TASK REQUIREMENTS >>
a - List every apple variety named in the apple baking post below.
b - According to the apple baking post below, how many types of apples are grown in Canada?
c - Pick up the apple baking post below after its final sentence and write the next part.

## Begin PASSAGE TO READ

I’ve only recently gotten excited when baking sweets. Yes, I’ve made pies and cakes in the past but always with a little trepidation. Now? I LOVE getting in the kitchen and cranking the oven up for what’s next. The positive change in my kitchen (and in me) happened for a number of reasons. I started trusting baking ratios. I started recognizing that simple can, indeed, create amazing and rich flavors. And of course, I saw how much friends, family, and coworkers enjoyed the comfort of a morning pastry or evening slice of cake.
Another big change? Making sure the ingredients fit what I’m trying to make. The most vivid example of this in my kitchen has been my newfound love of the apple. Actually, my newfound love of the fact that there are so many types of apples. Anyone who has ever eaten an apple knows there are many different types. Different colors, textures, sizes, and flavors. Sweet apples. Sour or tart apples. Subtle apples. Apples packed full of flavor. I found this hard to believe and you may as well, but did you know there are 7,500 different types of apples on earth and more than 40 grown right here in Canada? Wow, so many possibilities.
Of course, you’re unlikely to find that many varieties at any given time in your nearby market. Thankfully, when I visited Save-On-Foods earlier, I found a wide range of fresh apples to whet my baking appetite. But before we get to this unique and tasty treat, a few awesome apple facts to help propel your own baking forward.
First, when choosing apples for baking it is important to think about the texture. Some apples, like Golden Delicious and Fuji apples, are great for baking because they hold their shape and flavor well even after being subject to high heat. Conversely, apples like Gala apples are great for pressing into cider or putting in a salad because of their sweet, mild flavor. But when baked they’ll lose their firmness and shape.
Second, pairing different apples while baking can add even more flavors to your baking dish. Try combos like McIntosh with Golden Delicious to create more exciting flavor profiles. That said, McIntosh will break down a bit during the baking process so using it alone isn’t the best idea.
Finally, before baking it’s important to decide if you want extra sweet or something with a little bit of a tart kick. Sweet apples like Honeycrisp apples can enhance the other sugars in a pie or cake whereas an apple like a Macoun can offer a slightly tart finish to create more balance. The key is to try different things that fit your taste to make something great. An apple pie isn’t just an apple pie; because of the variety of apple choices, you can literally never make an apple pie the same way twice!
Here’s one of my favorite apple recipes that you should try as well. I used Pink Lady apples for a nice apple flavor without too much sugar. You should feel free to try whatever apples you like until you find the one that you like best. Either way, I hope you enjoy and have a happy and safe Holiday season!

## End PASSAGE TO READ
## Begin LISTED RECORDS

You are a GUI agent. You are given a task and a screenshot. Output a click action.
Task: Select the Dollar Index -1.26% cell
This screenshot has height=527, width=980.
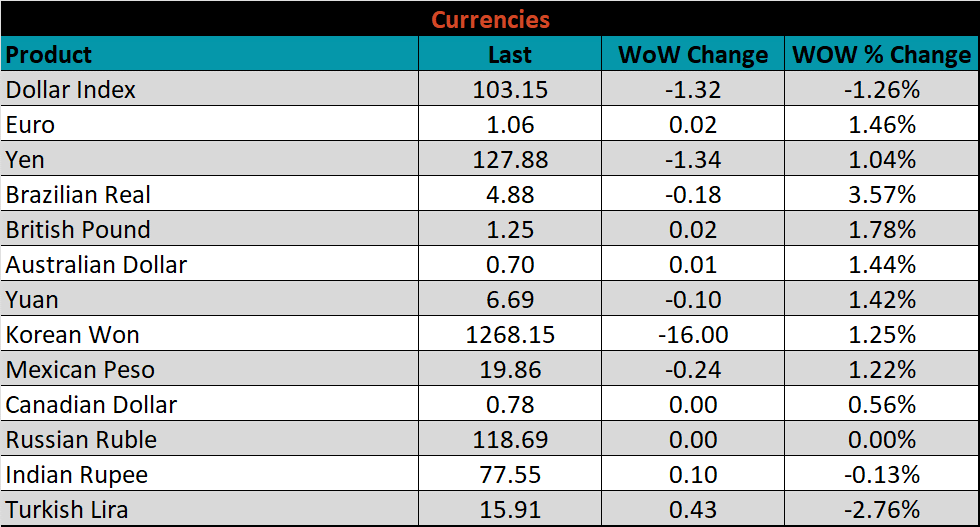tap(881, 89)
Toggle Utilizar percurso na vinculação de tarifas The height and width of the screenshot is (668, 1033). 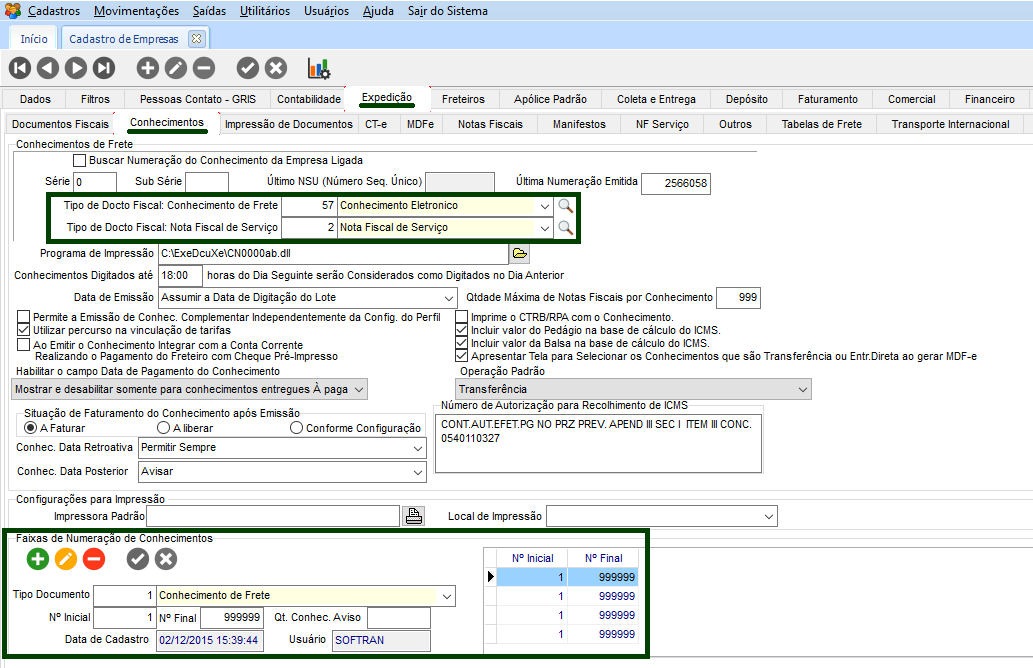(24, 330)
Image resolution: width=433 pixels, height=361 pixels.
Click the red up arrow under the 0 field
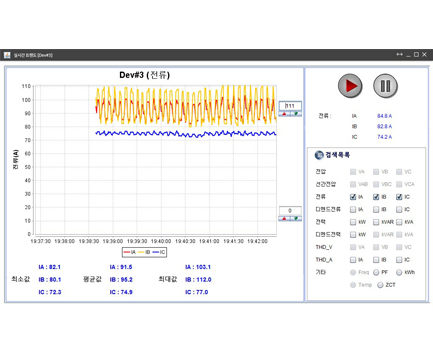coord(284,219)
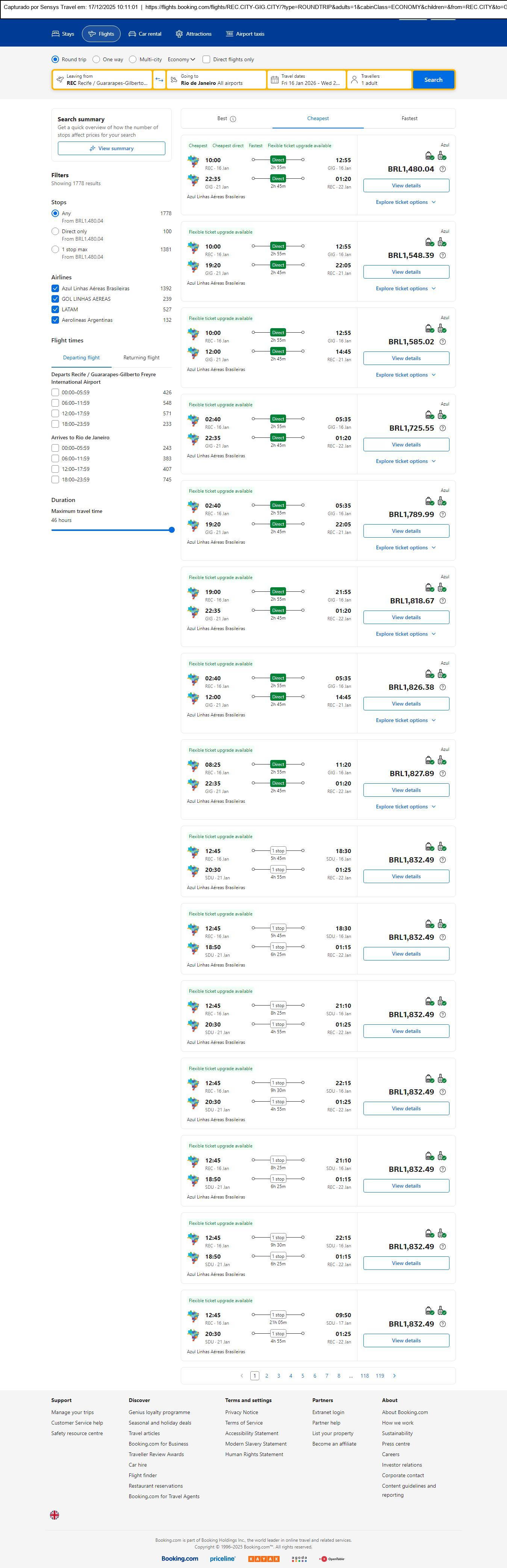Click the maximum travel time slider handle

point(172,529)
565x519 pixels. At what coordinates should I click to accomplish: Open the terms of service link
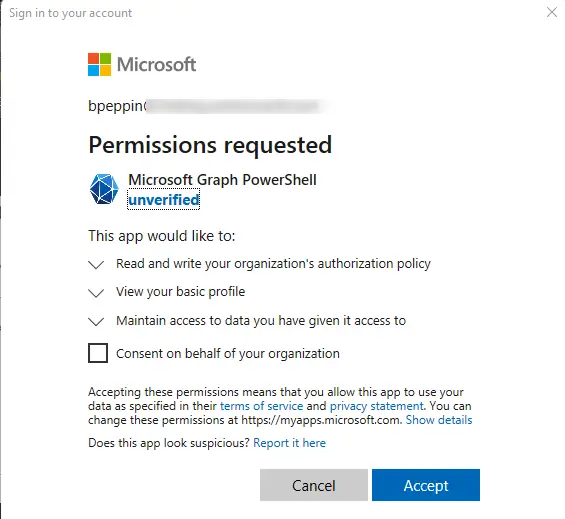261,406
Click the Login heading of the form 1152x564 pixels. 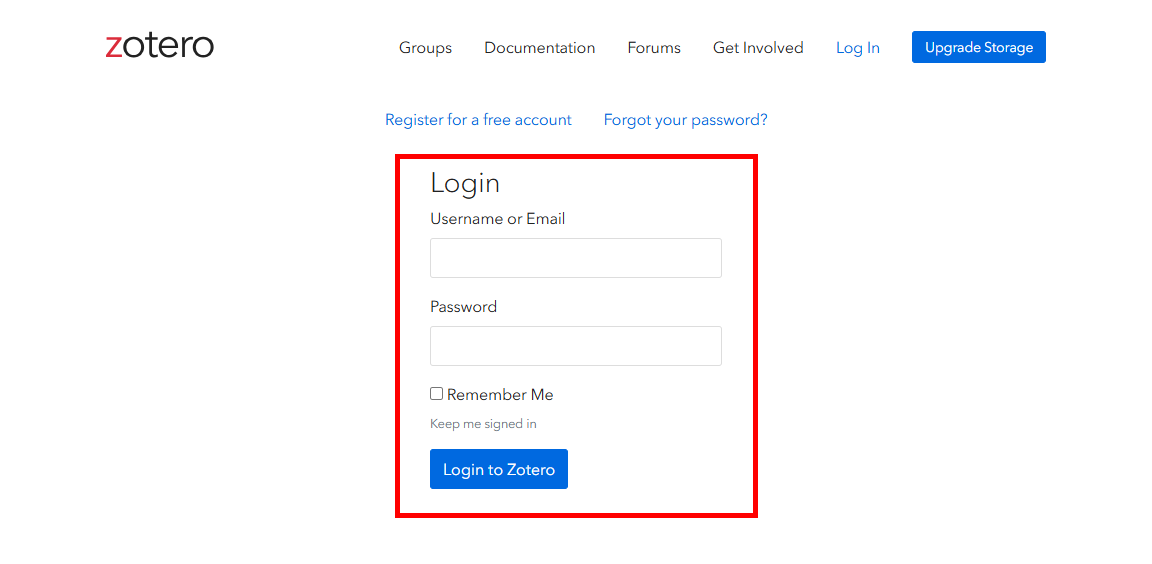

## End LISTED RECORDS

ANSWERS TO THE EXERCISES >>
a - Golden Delicious, Fuji, Gala, McIntosh, Honeycrisp, Macoun, Pink Lady

b - More than 40.

c -
Apple Dutch Babies
- ½ cup all-purpose flour
- 2/3 cup milk
- 2 eggs
- 1 ½ tablespoon powdered sugar
- ½ teaspoon vanilla extract
- 1 large pink lady apple peeled and sliced to approx. ¼ inch thick
- 1 ½ teaspoon ground cinnamon
- 1 tablespoon brown sugar
- 4 tablespoon unsalted butter – divided
- Preheat oven to 425 degrees F
- In a medium skillet on medium heat add 2 tablespoons butter, sliced apple, brown sugar, and ½ the cinnamon. Cook until apple is soft. Set aside.
- In a medium mixing bowl add flour, milk, eggs, vanilla, powdered sugar, and remaining cinnamon. Mix until it forms a loose batter. Set aside.
- Heat a cast-iron skillet (10 inches) in the oven until hot. Carefully remove and add the remaining two tablespoons of butter and place back in the oven until butter is melted. Remove and ensure sides are coated in butter. Add soften apples in the center of the pan and pour batter over top. Bake in the oven until puffed up and golden brown (about 15 minutes).
- Remove from heat and serve with your favorite toppings.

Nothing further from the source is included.